Ne nous arrêtons pas plus longtemps sur le triste spectacle de ces révolutions de mort et de dévastation, toutes produites par l’ignorance ; espérons que l’équilibre, quoique imparfait, qui se trouve actuellement entre les puissances des peuples civilisés, se maintiendra et pourra même devenir plus stable à mesure que les hommes sentiront mieux leurs véritables intérêts, qu’ils reconnaîtront le prix de la paix et du bonheur tranquille, qu’ils en feront le seul objet de leur ambition, que les princes dédaigneront la fausse gloire des conquérants et mépriseront la petite vanité de ceux qui, pour jouer un rôle, les excitent à de grands mouvements.
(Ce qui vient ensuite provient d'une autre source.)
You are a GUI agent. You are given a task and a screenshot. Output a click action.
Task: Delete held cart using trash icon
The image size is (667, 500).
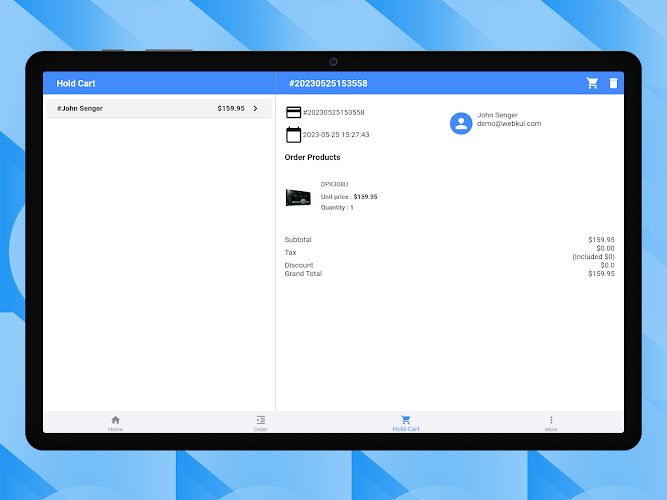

Supposons donc le monde en paix, et voyons de plus près combien la puissance de l’homme pourrait influer sur celle de la nature. Rien ne paraît plus difficile, pour ne pas dire impossible, que de s’opposer au refroidissement successif de la terre et de réchauffer la température d’un climat ; cependant l’homme le peut faire et l’a fait. Paris et Québec sont à peu près sous la même latitude et à la même élévation sur le globe ; Paris serait donc aussi froid que Québec, si la France et toutes les contrées qui l’avoisinent étaient aussi dépourvues d’hommes, aussi couvertes de bois, aussi baignées par les eaux que le sont les terres voisines du Canada. Assainir, défricher et peupler un pays, c’est lui rendre de la chaleur pour plusieurs milliers d’années, et ceci prévient la seule objection raisonnable que l’on puisse faire contre mon opinion ou, pour mieux dire, contre le fait réel du refroidissement de la terre.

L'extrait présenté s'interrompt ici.